Calpain activation is not required for AIF translocation in PARP-1-dependent cell death (parthanatos)

Apoptosis-inducing factor (AIF) is critical for poly(ADP-ribose) polymerase-1 (PARP-1)-dependent cell death (parthanatos). The molecular mechanism of mitochondrial AIF release to the nucleus remains obscure, although a possible role of calpain I has been suggested. Here we show that calpain is not required for mitochondrial AIF release in parthanatos.

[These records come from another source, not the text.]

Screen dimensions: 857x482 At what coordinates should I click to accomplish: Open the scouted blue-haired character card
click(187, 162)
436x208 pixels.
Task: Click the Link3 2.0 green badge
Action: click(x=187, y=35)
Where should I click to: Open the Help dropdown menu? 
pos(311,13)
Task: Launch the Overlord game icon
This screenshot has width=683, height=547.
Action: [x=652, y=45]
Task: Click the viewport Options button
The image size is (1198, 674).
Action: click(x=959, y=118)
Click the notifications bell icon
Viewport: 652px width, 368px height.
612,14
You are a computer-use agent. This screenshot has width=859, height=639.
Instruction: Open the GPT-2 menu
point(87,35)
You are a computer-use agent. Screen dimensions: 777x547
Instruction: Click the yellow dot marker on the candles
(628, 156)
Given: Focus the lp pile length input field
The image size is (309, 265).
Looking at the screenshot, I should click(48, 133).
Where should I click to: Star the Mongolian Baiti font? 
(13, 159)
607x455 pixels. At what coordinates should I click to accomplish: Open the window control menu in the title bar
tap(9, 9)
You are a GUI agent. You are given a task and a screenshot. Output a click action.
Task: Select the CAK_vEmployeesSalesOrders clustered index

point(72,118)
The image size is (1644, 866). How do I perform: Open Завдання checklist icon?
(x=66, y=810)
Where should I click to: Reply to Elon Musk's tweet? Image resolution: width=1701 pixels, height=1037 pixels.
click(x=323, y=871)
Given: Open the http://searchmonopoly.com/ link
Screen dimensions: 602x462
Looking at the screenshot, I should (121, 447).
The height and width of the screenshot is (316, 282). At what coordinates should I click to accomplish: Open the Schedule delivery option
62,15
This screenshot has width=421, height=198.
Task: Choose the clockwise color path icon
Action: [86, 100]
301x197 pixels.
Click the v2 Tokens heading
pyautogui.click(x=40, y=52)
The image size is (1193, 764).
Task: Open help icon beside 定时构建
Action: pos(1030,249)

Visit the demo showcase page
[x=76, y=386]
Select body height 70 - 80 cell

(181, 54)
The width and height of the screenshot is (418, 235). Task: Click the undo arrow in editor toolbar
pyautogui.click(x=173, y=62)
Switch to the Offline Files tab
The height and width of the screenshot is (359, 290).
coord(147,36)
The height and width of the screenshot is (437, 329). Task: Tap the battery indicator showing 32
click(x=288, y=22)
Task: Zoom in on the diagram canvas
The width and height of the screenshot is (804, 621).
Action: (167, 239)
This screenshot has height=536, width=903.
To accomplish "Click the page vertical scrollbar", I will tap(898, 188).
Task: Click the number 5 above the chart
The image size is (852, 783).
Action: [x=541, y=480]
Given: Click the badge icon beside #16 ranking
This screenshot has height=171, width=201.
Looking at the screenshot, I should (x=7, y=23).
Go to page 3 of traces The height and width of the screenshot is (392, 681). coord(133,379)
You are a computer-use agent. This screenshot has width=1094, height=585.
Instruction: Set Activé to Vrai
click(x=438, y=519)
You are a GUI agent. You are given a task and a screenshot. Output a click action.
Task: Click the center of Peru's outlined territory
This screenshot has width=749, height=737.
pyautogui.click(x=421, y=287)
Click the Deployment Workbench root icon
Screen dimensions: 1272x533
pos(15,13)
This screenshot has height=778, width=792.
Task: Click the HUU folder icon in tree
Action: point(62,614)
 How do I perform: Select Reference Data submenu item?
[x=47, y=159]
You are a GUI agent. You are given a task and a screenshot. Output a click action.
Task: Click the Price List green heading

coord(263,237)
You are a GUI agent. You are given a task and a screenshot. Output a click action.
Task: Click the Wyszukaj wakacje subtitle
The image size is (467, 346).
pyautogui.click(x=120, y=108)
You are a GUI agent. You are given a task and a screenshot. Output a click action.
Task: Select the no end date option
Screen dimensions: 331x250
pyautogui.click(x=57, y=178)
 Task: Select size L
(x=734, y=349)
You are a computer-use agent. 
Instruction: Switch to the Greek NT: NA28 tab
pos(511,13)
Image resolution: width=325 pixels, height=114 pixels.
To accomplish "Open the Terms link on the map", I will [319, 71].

Although calpain I cleaved recombinant AIF in a cell-free system in intact cells under conditions where endogenous calpain was activated by either NMDA or N-methyl-N'-nitro-N-nitrosoguanidine (MNNG) administration, AIF was not cleaved, and it was released from mitochondria to the nucleus in its 62-kDa uncleaved form. Moreover, NMDA administration under conditions that failed to activate calpain still robustly induced AIF nuclear translocation. Inhibition of calpain with calpastatin or genetic knockout of the regulatory subunit of calpain failed to prevent NMDA- or MNNG-induced AIF nuclear translocation and subsequent cell death, respectively, which was markedly prevented by the PARP-1 inhibitor, 3,4-dihydro-5-[4-(1-piperidinyl)butoxyl]-1(2H)-iso-quinolinone. Our study clearly shows that calpain activation is not required for AIF release during parthanatos, suggesting that other mechanisms rather than calpain are involved in mitochondrial AIF release in parthanatos.